• [Exercise description]: Please tally the lines below that contain the string "agent" and reply with that figure only.

• [Source data]:

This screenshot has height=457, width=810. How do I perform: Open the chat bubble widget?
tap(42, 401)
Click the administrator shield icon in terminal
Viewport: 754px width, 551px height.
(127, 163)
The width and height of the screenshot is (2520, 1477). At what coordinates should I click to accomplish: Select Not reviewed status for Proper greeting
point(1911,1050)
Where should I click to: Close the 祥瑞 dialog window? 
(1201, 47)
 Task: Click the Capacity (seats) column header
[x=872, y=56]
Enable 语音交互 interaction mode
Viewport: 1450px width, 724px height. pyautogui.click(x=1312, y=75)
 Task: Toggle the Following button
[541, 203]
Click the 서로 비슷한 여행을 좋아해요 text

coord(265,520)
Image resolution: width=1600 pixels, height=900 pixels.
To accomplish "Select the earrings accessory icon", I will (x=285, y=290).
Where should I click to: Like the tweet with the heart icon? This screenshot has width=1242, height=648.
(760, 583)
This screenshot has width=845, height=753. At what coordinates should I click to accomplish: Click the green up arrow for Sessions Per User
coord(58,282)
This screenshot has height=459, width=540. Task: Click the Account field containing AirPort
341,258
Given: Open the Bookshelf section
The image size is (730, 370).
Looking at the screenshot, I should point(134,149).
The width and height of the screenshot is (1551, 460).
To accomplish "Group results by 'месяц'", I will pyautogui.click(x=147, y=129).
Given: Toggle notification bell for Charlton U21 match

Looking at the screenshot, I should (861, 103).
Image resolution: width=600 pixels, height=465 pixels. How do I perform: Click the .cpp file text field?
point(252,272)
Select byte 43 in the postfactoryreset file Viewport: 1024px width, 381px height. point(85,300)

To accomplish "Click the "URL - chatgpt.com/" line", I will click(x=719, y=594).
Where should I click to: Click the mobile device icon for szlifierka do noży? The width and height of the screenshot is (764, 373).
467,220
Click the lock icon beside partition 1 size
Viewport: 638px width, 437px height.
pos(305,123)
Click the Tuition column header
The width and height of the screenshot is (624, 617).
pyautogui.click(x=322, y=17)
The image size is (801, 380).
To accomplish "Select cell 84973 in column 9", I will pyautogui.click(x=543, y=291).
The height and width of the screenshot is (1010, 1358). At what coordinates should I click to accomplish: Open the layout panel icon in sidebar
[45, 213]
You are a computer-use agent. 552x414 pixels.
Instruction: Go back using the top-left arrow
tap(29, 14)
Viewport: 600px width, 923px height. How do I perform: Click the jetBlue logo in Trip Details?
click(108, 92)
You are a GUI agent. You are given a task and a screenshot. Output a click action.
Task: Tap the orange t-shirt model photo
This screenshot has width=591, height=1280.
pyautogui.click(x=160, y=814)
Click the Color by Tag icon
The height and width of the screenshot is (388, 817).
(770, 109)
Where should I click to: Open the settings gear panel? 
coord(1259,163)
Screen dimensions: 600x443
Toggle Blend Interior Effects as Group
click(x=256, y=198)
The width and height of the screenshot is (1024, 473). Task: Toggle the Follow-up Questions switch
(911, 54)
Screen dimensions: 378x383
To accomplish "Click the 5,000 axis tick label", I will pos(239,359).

• [Solution to this problem]: 2